Fears over virus surge in Sarawak as Chap Goh Meh nears


Sim Kui Hian, an adviser to the Sarawak government on Covid-19 pandemic management, warns Chap Goh Meh could be a potential hot bed event for Covid-19 transmissions. – The Malaysian Insight file pic, February 25, 2021.

WITH Chap Goh Meh, the last day of Chinese New Year, tomorrow, a key adviser on the management of the Covid-19 pandemic to the Sarawak government fears there could be a surge of new cases in the state after tomorrow.

“Chap Goh Meh will be another hot bed event for Covid-19 transmission,” state Housing and Local Government Minister Dr Sim Hui Kian, wrote on his Facebook.

He said that contact tracing in the past two weeks had indicated that social gatherings at bistros, food and beverage outlets and private residence in conjunction with the Chinese New Year celebration was “an important contributing factor for a large surge of cases in Kuching-Samarahan areas”.

Even though he did not mention it, Sim was alluding to the new Jalan Muhibbah cluster in the rural town of Betong where a private pre-new year gathering had infected more than 23 people, including the 55-year-old index case, as of yesterday. 

Some 209 people who were at the gathering or have come into contact with them after the gathering have been screened for the virus.

Sixty-six have been found to be negative but another 120 are still awaiting their test results.

Sim, an adviser in the state disaster management committee, said “positive cases have been repeatedly found in socio-cultural events associated with large gatherings”, which puts everyone in the community at risk.

He also dismissed the notion by some that only people who were unwell should be worried about Covid-19.

Sim added that many people have also simply ruled out the possibility of getting Covid-19 as they remain well despite having been identified as a close contact to a positive case. 

“Covid-19 could have been spread far and wide in our community by a seemingly well person.
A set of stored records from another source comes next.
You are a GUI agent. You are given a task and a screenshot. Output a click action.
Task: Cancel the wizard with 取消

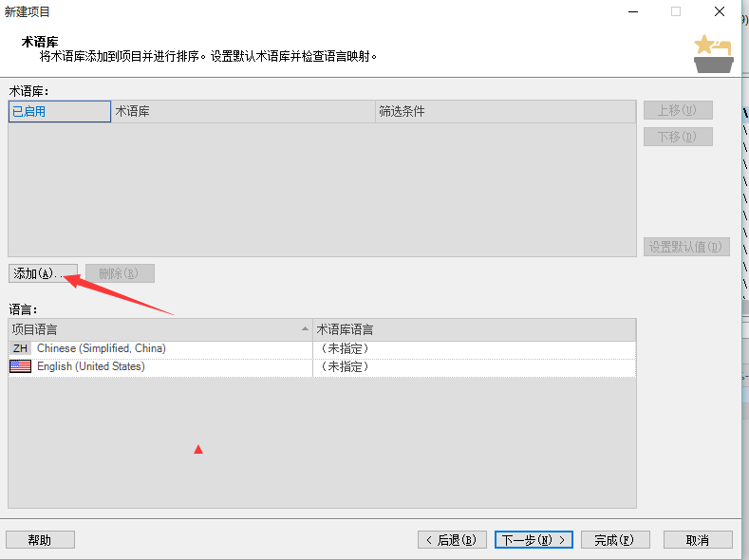pyautogui.click(x=698, y=539)
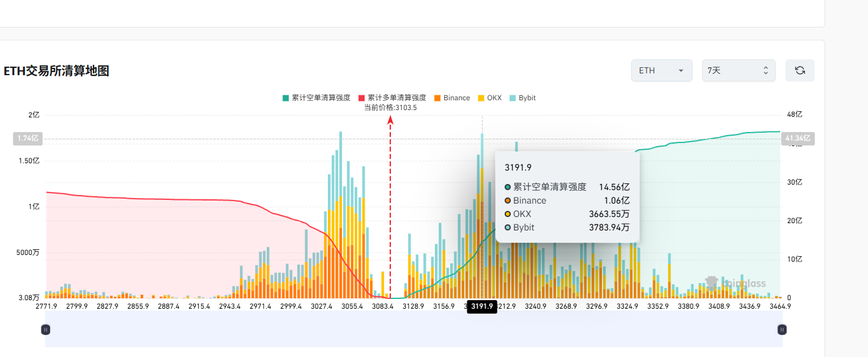
Task: Open the ETH coin dropdown
Action: click(x=661, y=70)
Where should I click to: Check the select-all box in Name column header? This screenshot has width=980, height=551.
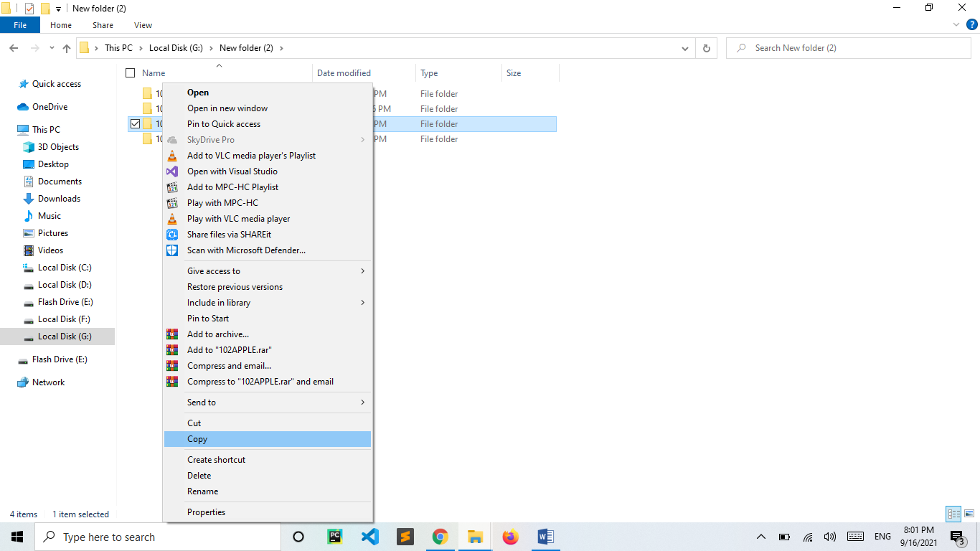click(x=130, y=72)
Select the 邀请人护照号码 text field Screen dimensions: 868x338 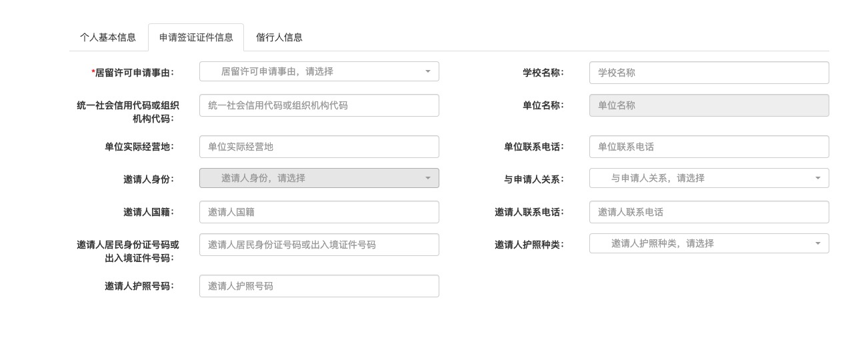click(x=319, y=286)
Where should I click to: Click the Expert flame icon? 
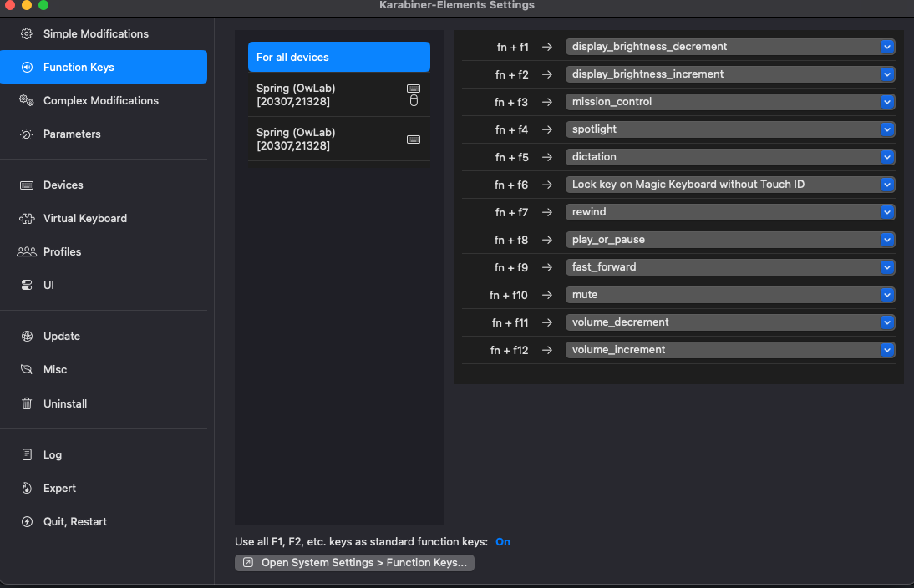point(27,489)
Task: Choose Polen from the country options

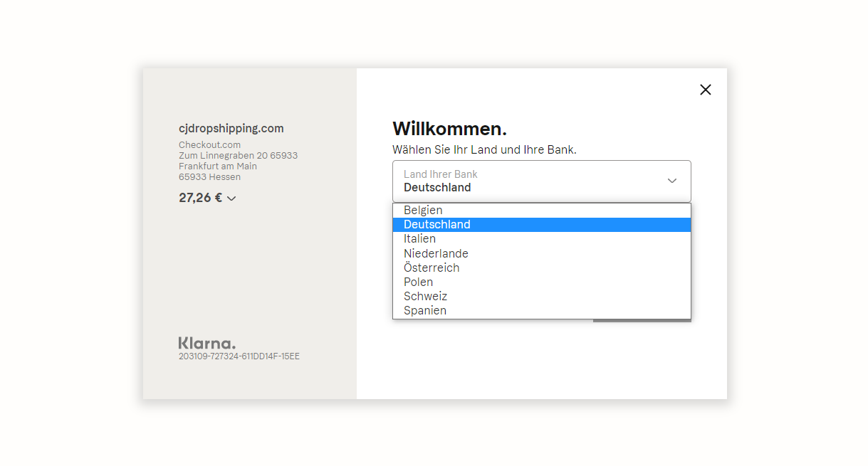Action: coord(418,282)
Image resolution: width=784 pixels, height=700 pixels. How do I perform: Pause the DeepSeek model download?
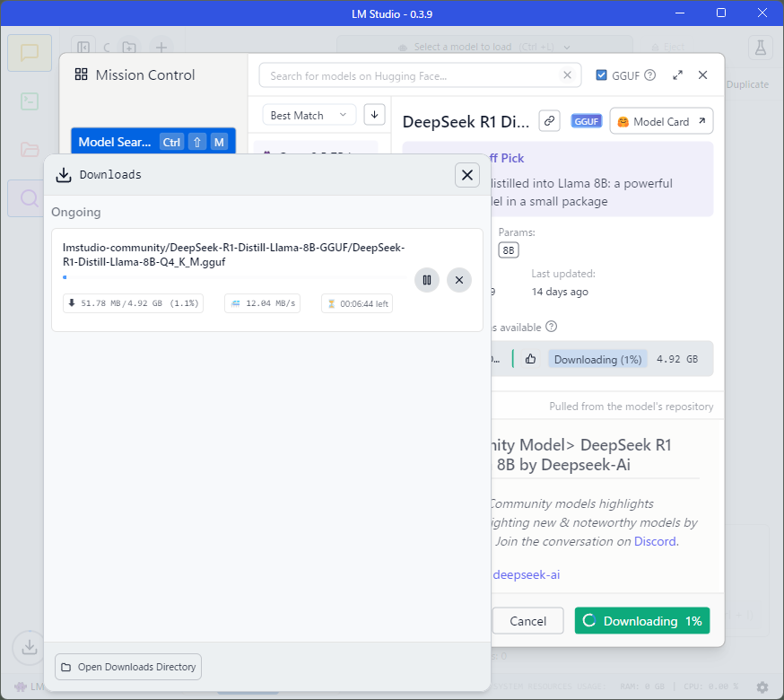pos(427,280)
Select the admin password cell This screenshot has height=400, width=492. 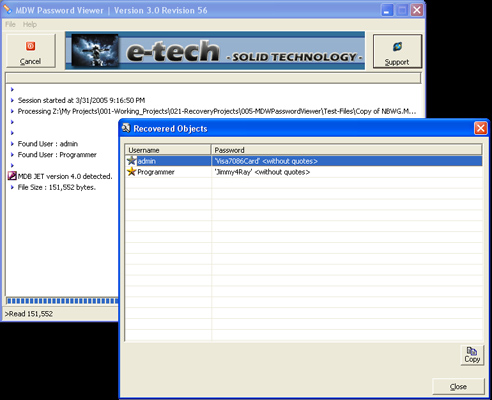347,161
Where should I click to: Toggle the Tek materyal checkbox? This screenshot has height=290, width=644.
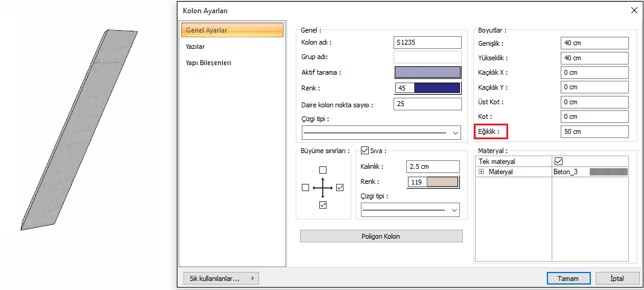tap(558, 162)
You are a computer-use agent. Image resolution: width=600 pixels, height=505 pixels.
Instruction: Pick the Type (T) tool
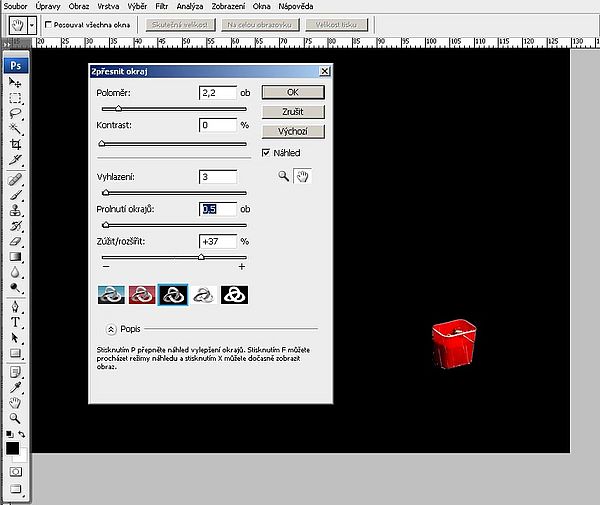pos(16,322)
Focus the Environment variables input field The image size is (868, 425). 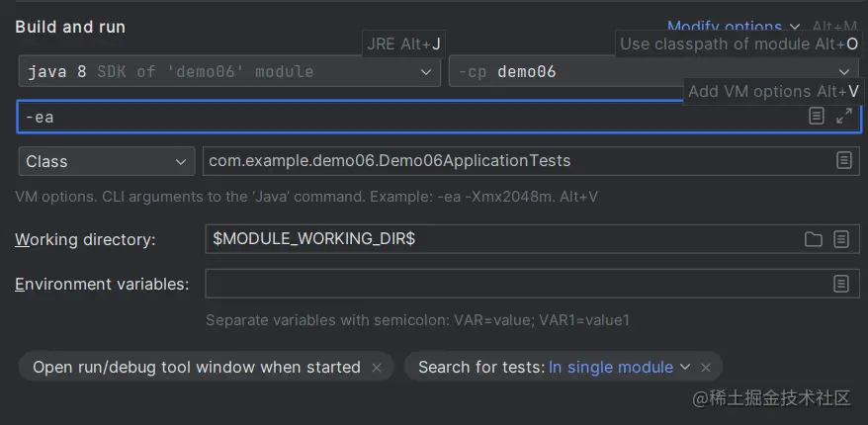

Besides that, many cases generated through such individuals would have seemed to have come from an unknown source,” he said. 

The implication, he said, was that those infected would expose family members and friends who are at risk of developing even severe symptoms. 

“We have seen some who had already recovered from these symptoms by the time they were tracked down by contact tracers. They only admitted to have had such symptoms after they were traced through a positive case friend or relative. 

“Indeed these individuals were the most likely source of infection of their positive case friend (and) family member,” he said. 

“This is why we need everyone to do it together, each one of us to be the police and wake up to the facts that no one is immune to Covid-19.”

He said Sarawakians could expect this trend of infection to continue “till most of us are vaccinated”. 

Sarawak’s mass vaccination drive begins tomorrow. – February 25, 2021.